A University of Exeter mathematician has been awarded more than £300,000 ($450,000) to study collective behaviour and decision-making patterns in animals in the wild

University of Exeter

Dr Colin Torney, a lecturer in the College of Engineering, Mathematics and Physical Sciences, is one of two UK-based researchers to have secured a grant from the US-based James S. McDonnell Foundation, which granted £9.6million ($14m) in research funding last year.

The 21st Century Science Initiative's Award for Studying Complex Systems will fund Dr Torney's four-year study into collective behaviour in animals in their natural environment and how they decide when and where to migrate. Working with international collaborators and colleagues at the University of Exeter, it will see him collecting data on the wildebeest of the Serengeti, caribou (reindeer) of northern Canada, salmon in the Pacific Northwest, and bar-headed geese on their migration across the Mongolian Steppe.

Dr Torney said: "Animal groups are a classic example of a complex system in which individuals must reconcile personal objectives with their social context. Long-range animal movement is often a multi-level process in which individuals aggregate, collective behaviour emerges, and conformity abounds. The purpose of this research is to explore these themes in a range of migrating animals".

By employing state-of-the-art robotics and computer vision software, the trajectories of animals will be recorded as they make their journeys. Analytical tools will be used to assess the role of sociality in movement decisions and investigate leadership roles, the effect of environmental cues, and the consequences of travelling in a group. In this way a taxonomy of collective movement will be created.

This will be used to investigate the feedback between the collective and the individual, with the aim of understanding the role of social influence, and its impacts on the stability and robustness of these migrations.
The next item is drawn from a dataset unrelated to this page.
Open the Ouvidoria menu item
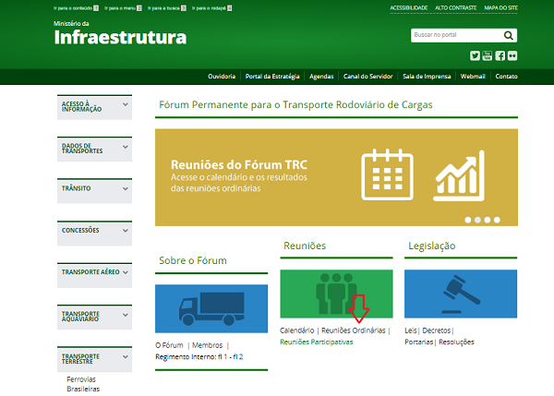pos(222,76)
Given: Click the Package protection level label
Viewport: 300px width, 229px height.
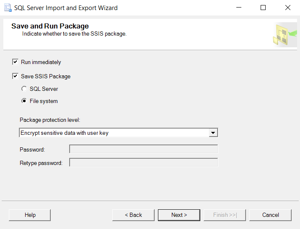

Dr Torney's project started last September when he visited Victoria Island in the Canadian Arctic, with graduate student Leon DeBell, and they used drones to film the movement of caribou herds as they crossed the sea ice on their way to wintering grounds. The goal was to understand how these herds decide when and where to migrate. The project will assist efforts to protect this migration from the impacts of climate change and commercial development in the region.